▶ Text excerpt
Skip to main content

Section C.20 A3: Java Collections Framework and Hashing

Synopsis.

  1. Short Overview over the Java Collection Framework

    • The Java Collections Framework is a library of of data structures. Some we have discussed in Chapter 5

    • Discuss the basic interfaces List, Set, Map

    • Java has special syntax for Iterators, briefly discuss the Iterator interface and explain for loop.

  2. Hashing.

    • Discussed binary search trees as an implementation for maps/sets.

    • Recap that implementing maps subsumes sets

    • New idea that is popular in practice: Use function to map keys to array indexes.

    • Works well if function is injective: Hardly the case in practice because key set is too large and would be dependent on array size.

    • Non-injective function means that we have collisions.

    • First idea: Use collision chains/lists to list all collisions per bucket.

    • Discuss simple code to search/add in a hash table with separate chaining.

    • Discuss the hashCode/equals problem. Refer to Java Collections Framework.

    • Introduce load factor. If load factor less than one and hash function scatters elements evenly, time for search constant.

    • Needs however resizing of hash table upon insertion based on a threshold.

    • Resizing of hash table requires re-hashing: keys can end up in different bins.

    • Mention problem of mutability: Mutating objects such that their hash value changes after they have been inserted may make them “vanish”.

    • Introduce probing. Chaining conceptionally nice but linked lists require more memory and provoke not so local accesses; bad for the cache.

    • New hash function that takes hash value and index into collision chain: determines array index.

    • Linear probing: simple, contiguous accesses but easy cluster formation.

    • Quadratic probing: more complex, not so contiguous but maybe less cluster formation. Interesting question if the it fully utilizes table, i.e. if probing hash function is surjective on array. Yes, if \(c=d=1/2\) and table size is power of two.

    • Final example with all three presented techniques.

Sections Covered.

Section 8.9, Section 5.3

▶ Listed entries
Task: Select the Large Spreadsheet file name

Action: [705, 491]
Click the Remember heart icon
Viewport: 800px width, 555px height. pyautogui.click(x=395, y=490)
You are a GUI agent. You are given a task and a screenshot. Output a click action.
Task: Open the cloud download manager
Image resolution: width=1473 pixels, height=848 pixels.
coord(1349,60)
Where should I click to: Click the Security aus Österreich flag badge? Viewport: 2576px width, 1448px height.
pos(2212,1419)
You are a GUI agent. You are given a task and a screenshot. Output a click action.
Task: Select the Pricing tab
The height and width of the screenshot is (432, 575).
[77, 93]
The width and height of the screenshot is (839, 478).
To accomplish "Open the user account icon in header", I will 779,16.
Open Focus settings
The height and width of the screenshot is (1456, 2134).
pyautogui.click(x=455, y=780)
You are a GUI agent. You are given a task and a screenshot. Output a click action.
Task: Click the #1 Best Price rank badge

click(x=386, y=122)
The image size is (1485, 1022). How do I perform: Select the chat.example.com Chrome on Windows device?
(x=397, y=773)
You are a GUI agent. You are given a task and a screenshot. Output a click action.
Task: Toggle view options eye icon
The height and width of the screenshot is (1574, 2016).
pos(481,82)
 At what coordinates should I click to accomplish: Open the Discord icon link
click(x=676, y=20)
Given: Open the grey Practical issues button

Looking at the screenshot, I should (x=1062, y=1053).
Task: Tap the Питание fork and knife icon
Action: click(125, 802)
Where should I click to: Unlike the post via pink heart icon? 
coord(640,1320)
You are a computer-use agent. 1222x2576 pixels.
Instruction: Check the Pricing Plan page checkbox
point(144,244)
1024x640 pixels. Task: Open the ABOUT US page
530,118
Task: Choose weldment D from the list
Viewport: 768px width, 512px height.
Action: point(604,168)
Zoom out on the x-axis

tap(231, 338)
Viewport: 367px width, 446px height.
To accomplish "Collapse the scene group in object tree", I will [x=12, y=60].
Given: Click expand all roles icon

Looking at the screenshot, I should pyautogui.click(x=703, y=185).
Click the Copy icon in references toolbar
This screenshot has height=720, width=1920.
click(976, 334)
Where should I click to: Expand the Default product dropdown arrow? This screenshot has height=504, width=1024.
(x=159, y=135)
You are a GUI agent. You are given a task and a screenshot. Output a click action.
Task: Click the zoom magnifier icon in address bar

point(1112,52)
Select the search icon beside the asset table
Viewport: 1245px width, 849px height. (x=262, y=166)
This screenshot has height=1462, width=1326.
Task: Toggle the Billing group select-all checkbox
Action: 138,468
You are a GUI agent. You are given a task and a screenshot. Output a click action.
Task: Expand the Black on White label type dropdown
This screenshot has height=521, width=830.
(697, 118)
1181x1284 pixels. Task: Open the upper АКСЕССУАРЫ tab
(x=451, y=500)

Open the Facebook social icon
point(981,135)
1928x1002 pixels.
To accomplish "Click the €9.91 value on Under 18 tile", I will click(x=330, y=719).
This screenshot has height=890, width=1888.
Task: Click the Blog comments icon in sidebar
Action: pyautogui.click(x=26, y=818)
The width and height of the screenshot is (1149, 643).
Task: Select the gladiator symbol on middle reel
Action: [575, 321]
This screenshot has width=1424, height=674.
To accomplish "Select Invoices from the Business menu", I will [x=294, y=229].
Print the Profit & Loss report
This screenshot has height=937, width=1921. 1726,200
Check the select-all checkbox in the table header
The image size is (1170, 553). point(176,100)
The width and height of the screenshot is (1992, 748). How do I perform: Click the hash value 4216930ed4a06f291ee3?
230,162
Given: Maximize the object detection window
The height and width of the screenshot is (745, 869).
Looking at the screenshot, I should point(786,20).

▶ Stated goal
From the synopsis on Java collections and hashing above, copy out word for word the stretch from "Section C.20 A3: Java" through "explain for loop.".

▶ Answer in full
Section C.20 A3: Java Collections Framework and Hashing

Synopsis.

  1. Short Overview over the Java Collection Framework

    • The Java Collections Framework is a library of of data structures. Some we have discussed in Chapter 5

    • Discuss the basic interfaces List, Set, Map

    • Java has special syntax for Iterators, briefly discuss the Iterator interface and explain for loop.